Iceland: "Arctic Chill" by Arnaldur Indriðason - Review


Arctic Chill
is the fifth book featuring Reykjavik detective Erlendur Sveinnsson to be translated into English – the first two in the series, Sons of Dust and Silent Kill, are still not available to the English reader.

The bitter cold of an Icelandic January sees Inspector Erlendur and his team - Sigurdur Oli, struggling with the concept of adoption as his wife desperate for a child, and Elinborg, whose own infant is sick – investigating the death of a ten year old boy found stabbed and abandoned in an icy garden.

His mother is a Thai incomer, and Erlendur must consider a range of suspects from teachers and classmates to neighbours and local racists. Matters are complicated further when it seems that a dangerous paedophile might be living in the area. At the same time Erlendur is preoccupied not only by the disappearance of a local housewife but also the questions raised during a visit from his daughter, Eva Lind, which he does not wish to answer.

This is a compelling police procedural which I can thoroughly recommend: Erlendur is in the mould of depressed Scandinavian detectives Martin Beck and Kurt Wallander, but is his own man, and the gradual unravelling of his personal tragedy from novel to novel is intriguing, as is the insight into Icelandic society and the finely drawn characterisations and spare prose style.

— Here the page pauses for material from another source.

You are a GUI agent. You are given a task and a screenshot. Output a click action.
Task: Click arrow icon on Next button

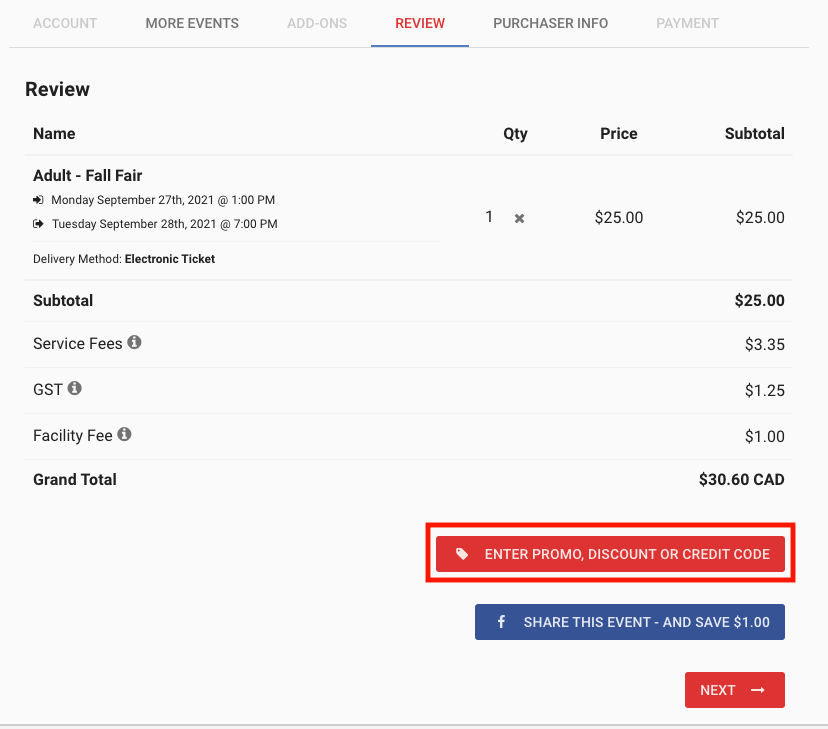click(758, 690)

The next Erlendur novel, Harðskafi, promises much. It apparently takes the detective back to his childhood home (see below) deep into his soul and the defining trauma of his youth, the loss of his younger brother. Released in Iceland in 2007, it is due to be published in English in the Autumn of 2009 under the provisional title Hypothermia.



4 comments:

Anonymous said...

Good review - I loved this book, and think that each one improves on the last. It is a pity that the first two in the series have not been translated. Thank you for the news about the next installment - I'm looking forward to it.

Dorte H said...

I enjoy your reviews quite a lot and have just been looking in your archive, especially the Skandinavian ones of which I have read quite a lot.
How many languages do you read in?
I like reading English, Norwegian and Swedish books in the original language but I must admit that when reading Arne Dahl in Swedish I also miss some of the finer points (and read embarrassingly slowly).